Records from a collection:
§

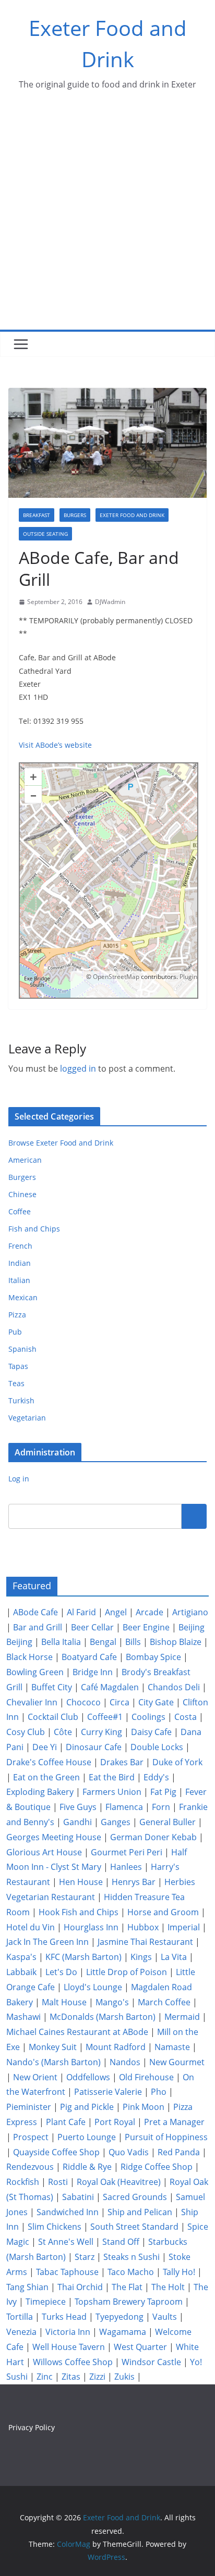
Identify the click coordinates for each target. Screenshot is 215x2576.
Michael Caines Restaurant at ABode (77, 2032)
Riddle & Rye (87, 2166)
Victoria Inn (67, 2332)
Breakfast (36, 515)
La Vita (174, 1957)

§

### TASK BRIEF:
With the images omitted, retype the records above exactly.

### YOUR SOLUTION:
Identify the click coordinates for each target. Screenshot is 215x2576.
Michael Caines Restaurant at ABode (77, 2032)
Riddle & Rye (87, 2166)
Victoria Inn (67, 2332)
Breakfast (36, 515)
La Vita (174, 1957)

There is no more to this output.